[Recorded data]
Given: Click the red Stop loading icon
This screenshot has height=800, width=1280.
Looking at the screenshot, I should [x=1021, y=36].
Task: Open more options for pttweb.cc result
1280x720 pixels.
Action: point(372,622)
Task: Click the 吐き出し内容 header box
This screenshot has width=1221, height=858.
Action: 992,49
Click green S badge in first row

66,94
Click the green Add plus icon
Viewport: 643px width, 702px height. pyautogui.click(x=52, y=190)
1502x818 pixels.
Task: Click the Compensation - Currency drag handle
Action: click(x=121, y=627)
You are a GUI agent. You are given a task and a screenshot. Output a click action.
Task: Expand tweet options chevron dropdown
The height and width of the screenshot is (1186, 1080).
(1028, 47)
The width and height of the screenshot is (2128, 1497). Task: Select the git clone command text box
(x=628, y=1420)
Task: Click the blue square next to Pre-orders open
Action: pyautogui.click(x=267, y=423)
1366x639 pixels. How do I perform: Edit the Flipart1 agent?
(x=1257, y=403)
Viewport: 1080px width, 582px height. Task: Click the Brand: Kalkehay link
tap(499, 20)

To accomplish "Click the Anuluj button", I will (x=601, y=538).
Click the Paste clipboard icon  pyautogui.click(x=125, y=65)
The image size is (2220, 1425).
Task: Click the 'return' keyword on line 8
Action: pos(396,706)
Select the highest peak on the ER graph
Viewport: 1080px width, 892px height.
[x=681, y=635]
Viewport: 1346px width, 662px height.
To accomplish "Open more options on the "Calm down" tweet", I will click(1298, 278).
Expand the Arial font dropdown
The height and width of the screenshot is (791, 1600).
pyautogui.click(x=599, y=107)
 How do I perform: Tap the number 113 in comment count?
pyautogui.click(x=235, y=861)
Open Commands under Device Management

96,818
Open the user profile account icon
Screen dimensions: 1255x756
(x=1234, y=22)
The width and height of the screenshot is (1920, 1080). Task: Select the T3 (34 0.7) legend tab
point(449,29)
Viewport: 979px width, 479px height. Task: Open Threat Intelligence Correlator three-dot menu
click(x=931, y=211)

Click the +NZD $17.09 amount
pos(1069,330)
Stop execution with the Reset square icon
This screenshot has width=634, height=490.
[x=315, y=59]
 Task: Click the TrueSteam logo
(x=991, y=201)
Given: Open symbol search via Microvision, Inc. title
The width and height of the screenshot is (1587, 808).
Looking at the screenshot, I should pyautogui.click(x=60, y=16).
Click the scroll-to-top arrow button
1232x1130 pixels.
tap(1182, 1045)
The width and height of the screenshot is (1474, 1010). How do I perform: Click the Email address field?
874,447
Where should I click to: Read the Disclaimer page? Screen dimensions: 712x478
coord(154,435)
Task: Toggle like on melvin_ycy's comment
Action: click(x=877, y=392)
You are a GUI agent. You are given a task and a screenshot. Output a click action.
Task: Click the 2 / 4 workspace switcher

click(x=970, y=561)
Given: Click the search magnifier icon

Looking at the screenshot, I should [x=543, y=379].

> Task instructions
Substitute "Screen" for "Viewport" in the rows from the line with "1366x639 pixels. How" to the line with "[x=681, y=635]", and give those lines back with nothing else changed.

> Task result
1366x639 pixels. How do I perform: Edit the Flipart1 agent?
(x=1257, y=403)
Screen: 1080px width, 582px height. Task: Click the Brand: Kalkehay link
tap(499, 20)

To accomplish "Click the Anuluj button", I will (x=601, y=538).
Click the Paste clipboard icon  pyautogui.click(x=125, y=65)
The image size is (2220, 1425).
Task: Click the 'return' keyword on line 8
Action: pos(396,706)
Select the highest peak on the ER graph
Screen: 1080px width, 892px height.
[x=681, y=635]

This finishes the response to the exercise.